- _Selection_
○ ○ ○ ○ ○
Jeremiah has a pattern of hope to hopelessness. God starts saying how the people could fix their relationship with him, but then says they won’t.
Here its done with the covenant. He reminds them of it, says that they could still obey him, then says they never have and never will. He emphasises how long it’s been since then, and how now they have “more Gods than cities”.
Proceeding further into the heart of darkness, God reveals to Jeremiah in a poetic section a plot to take his life. For speaking God’s word! The chapter ends with dire predictions of what will become of the plotters.
It’s a chapter of God’s speaking to Jeremiah, not him to the people, except the poetic section in his voice.
Judgement isn’t a big part of theology day to day in churches. Sure is a huge theme of the old testament though.
Though it’s more like a sort a tagging of God’s direction. This book is the five minutes to midnight before Babylon takes Jerusalem – it’s tagging Babylon as God’s agents.
When AIDS hit there were Christians who tagged that as God’s judgement. And there is a way that any death can be seen that way. But we don’t get to do the tagging.
○ ○ ○ ○ ○
- _Tasks for this exercise_
- 1) In the records, write out the lines from the one containing "Task: Expand the" through the one containing "This screenshot has width=1568, height=624." without any changes, and leave the pictures out.
- 2) Write what comes next in the reflection on judgement in the book of Jeremiah, picking up after its last sentence.

(Entries on where items appear)
○ ○ ○ ○ ○
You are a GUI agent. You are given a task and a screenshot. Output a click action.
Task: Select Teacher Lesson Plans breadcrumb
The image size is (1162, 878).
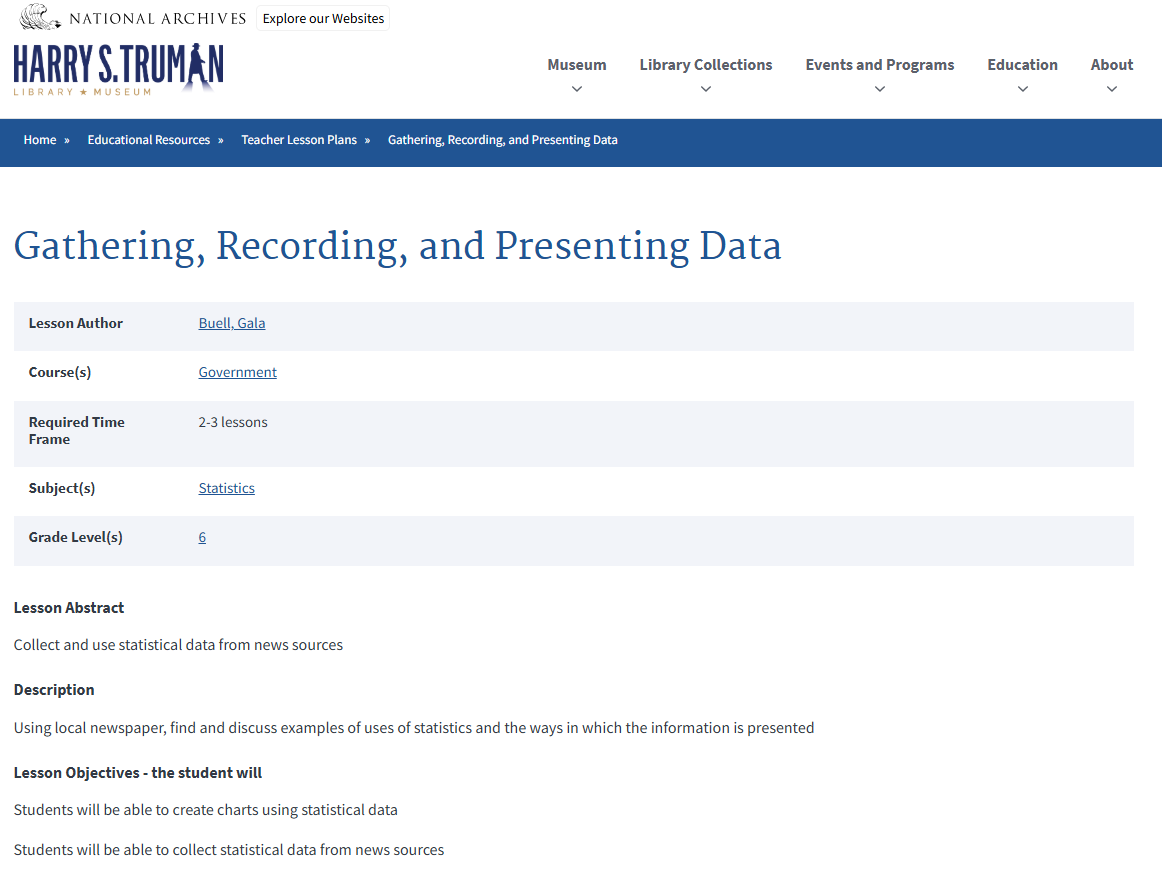coord(298,139)
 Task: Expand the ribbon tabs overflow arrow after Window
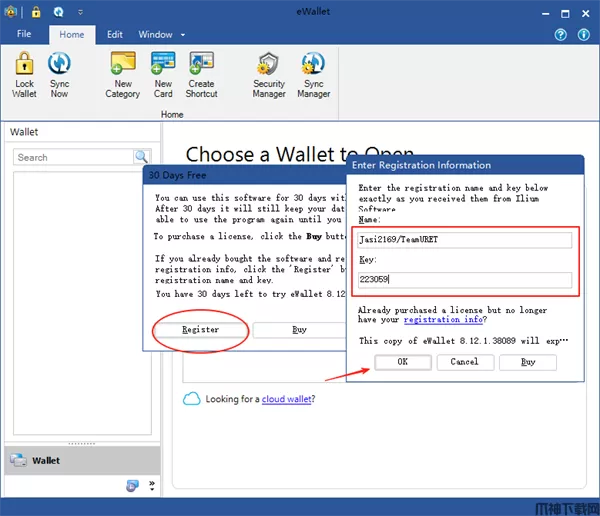[183, 35]
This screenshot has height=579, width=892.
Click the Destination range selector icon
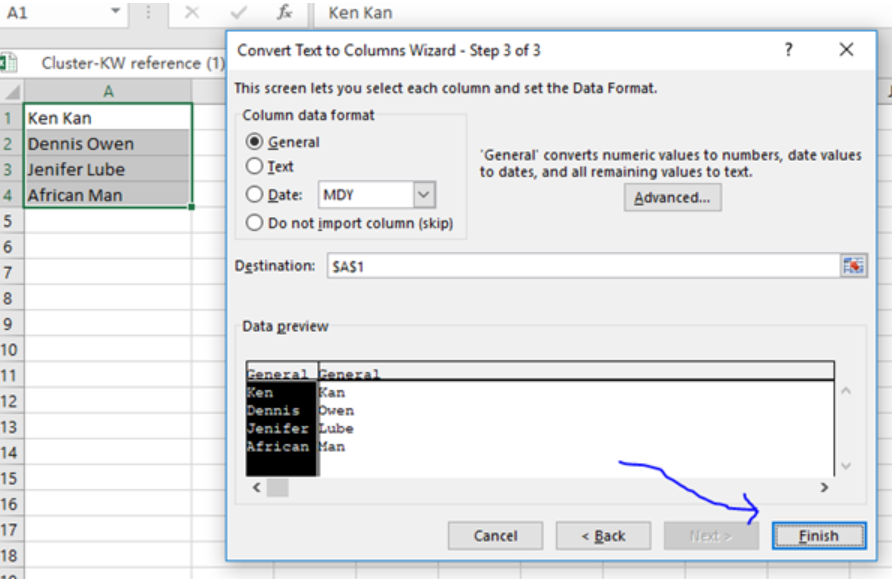853,265
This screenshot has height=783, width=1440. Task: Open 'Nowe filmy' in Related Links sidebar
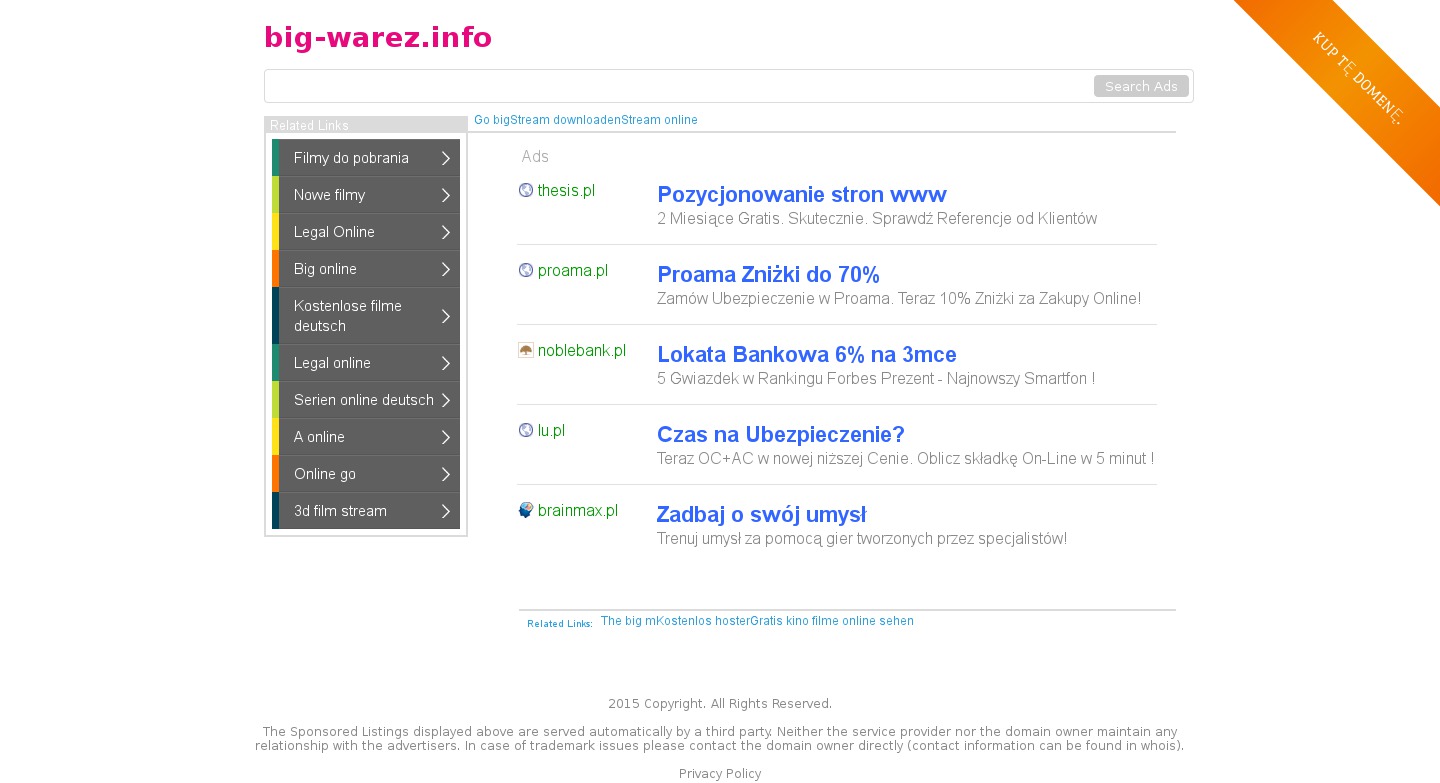pyautogui.click(x=329, y=195)
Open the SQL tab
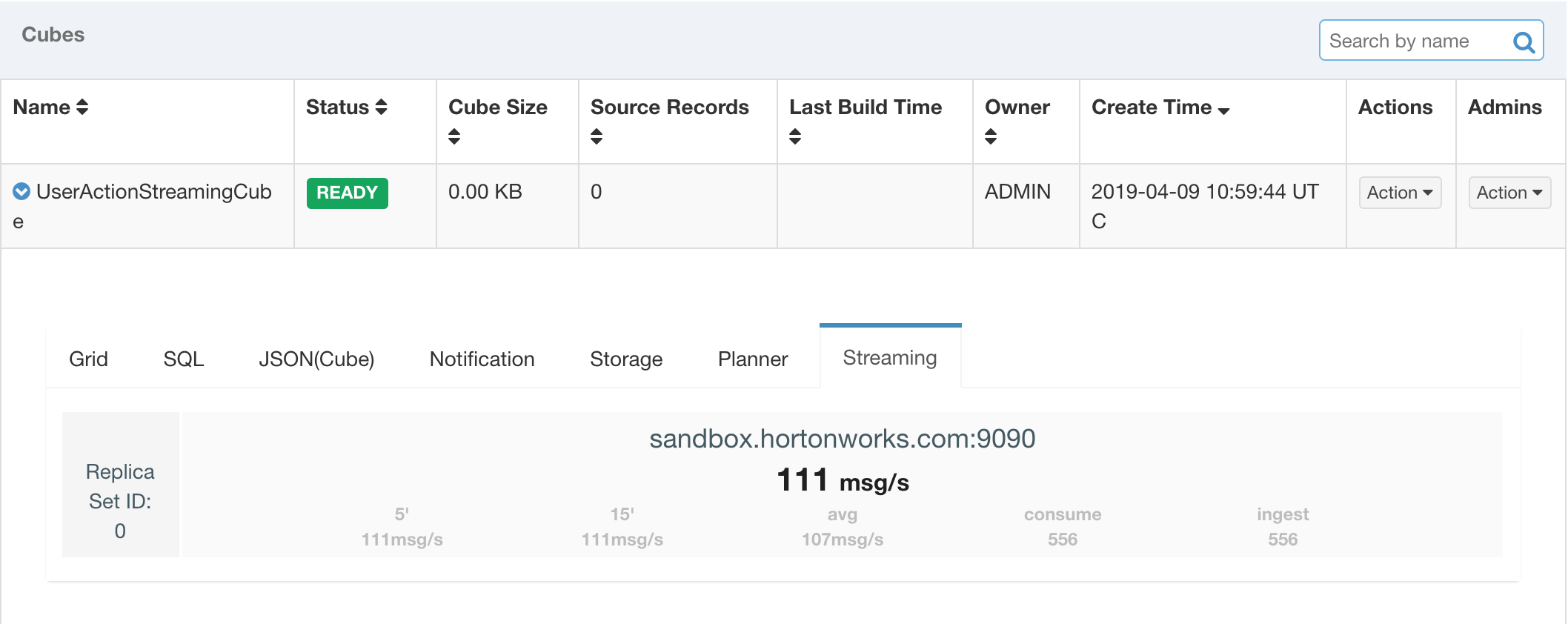This screenshot has width=1568, height=624. [183, 359]
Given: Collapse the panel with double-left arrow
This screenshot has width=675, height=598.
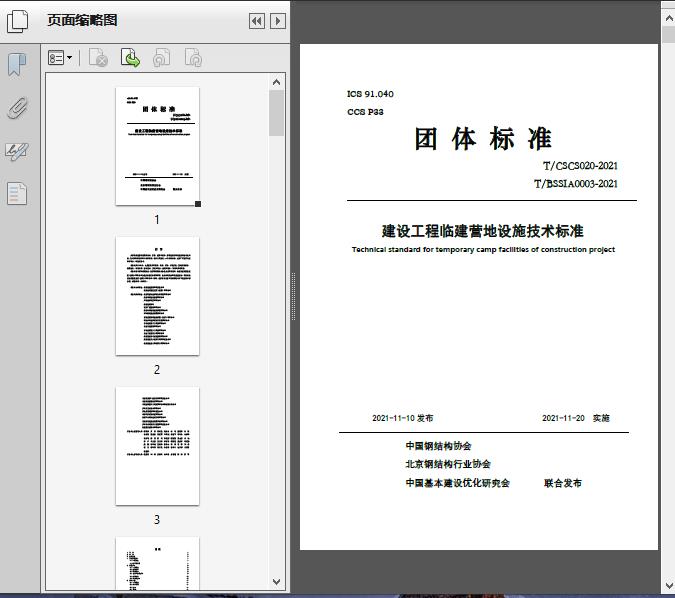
○ ○ ○ ○ ○
- _Per-task answers_
- 1)
 Task: Expand the ribbon tabs overflow arrow after Window
[183, 35]
This screenshot has height=579, width=892.
Click the Destination range selector icon
853,265
This screenshot has height=783, width=1440. Task: Open 'Nowe filmy' in Related Links sidebar
pyautogui.click(x=329, y=195)
Open the SQL tab
This screenshot has width=1568, height=624. [183, 359]

- 2)
And it’s different now anyway that Jesus has come. That was just an exercise in cruelty.
Starts with a section about idols, and not learning from other nations.
A returning theme for a few chapters now is the use of the heavens as a substitute for God . Appealing to the heavens is an idolotrous practice.
The dead, man-made nature of an idol is compared to the living God. Idols are the dumb sum of a list of materials, the earth quakes when God speaks.
He warms to the theme, describing God stretching out the heavens, stirring the waters, choosing his people. All the while their ignorance and stupidity for choosing idols is decried.
It ends with Jeremiah calling for mercy. He recognises that it is God who makes us good, we can’t do it ourselves. He calls for justice not wrath, but asks that wrath be directed at the godless nations.
As you see from this rather cold summary, I’m still not connecting with Jeremiah that well. I have my unfair dismissal conciliation today, and am in the second week of my new job at salvation army.
The experiences have affected me in ways I can’t quite process. I’m quite anxious.
The thing that has resonated best with me from the chapter is Jeremiah asking to be treated with justice not anger.
I’ve been thinking about that a bit. I rejected a monetary settlement for my unfair dismissal claim in the hope of getting some justice instead.
At the moment for me responsibility is weighing heavier on me.
My prayer is for wisdom and clarity.
Argh, I’ve slowed right down. I’m finding Jeremiah hard work.
I started a new job, as a writer for the salvation army. So now I’m sort of doing this for a living.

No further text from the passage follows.